Krippenplatz
Rechtsanspruch auf Kita-Platz bis 2013 nicht einlösbar

Bis 2013 einen Rechtsanspruch auf einen Krippenplatz für unter Dreijährige garantieren - so das Ziel des Familienministeriums. Nun melden die Kommunen: das sei nicht zu schaffen. Die Nachfrage der Eltern sei zu groß, außerdem gäbe es weder genügend Geld noch ausreichend Erzieher für eine Betreuung.
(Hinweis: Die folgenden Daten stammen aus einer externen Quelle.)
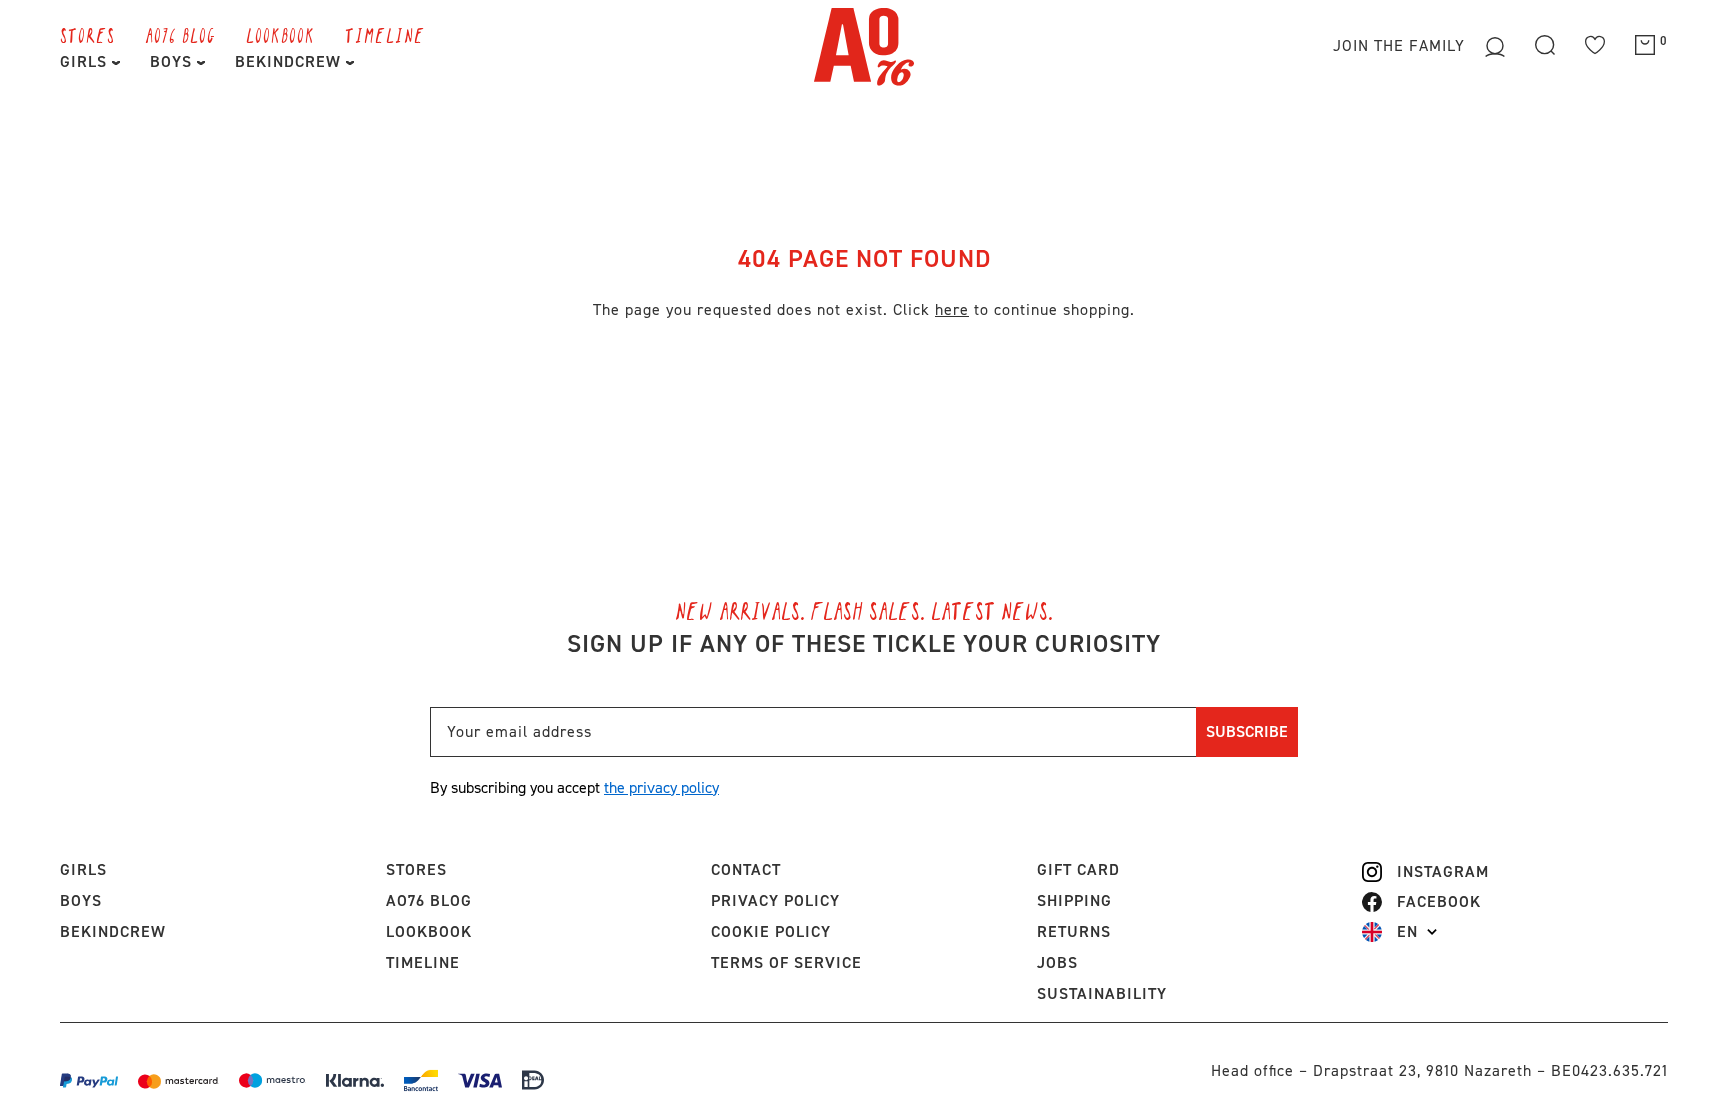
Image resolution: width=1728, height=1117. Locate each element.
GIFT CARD (1078, 869)
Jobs (1057, 962)
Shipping (1074, 900)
Krippenplatz: Rechtsanspruch auf Kita-Platz bis 2013 nicht einlösbar

"Diese Garantie wird nicht einlösbar sein", sagte der Hauptgeschäftsführer des Deutschen Städte- und Gemeindebundes, Gerd Landsberg. Vorgesehen sei, Krippenplätze für 35 Prozent der Kinder dieser Altersklasse anzubieten. Nach jüngsten Umfragen sei die Nachfrage jedoch fast doppelt so groß und liege bei rund 66 Prozent.

"Wir werden nicht so viel schaffen, wie Eltern das nachfragen", mahnte Landsberg. Wenn der Staat nicht von seiner Garantie abrücke, "dann verlieren wir Tausende von Prozessen". Landsberg plädierte dafür, dass sich der Staat auf bestimmte Ausbauziele bei der Kinderbetreuung festlege, nicht aber auf eine Rechtsgarantie.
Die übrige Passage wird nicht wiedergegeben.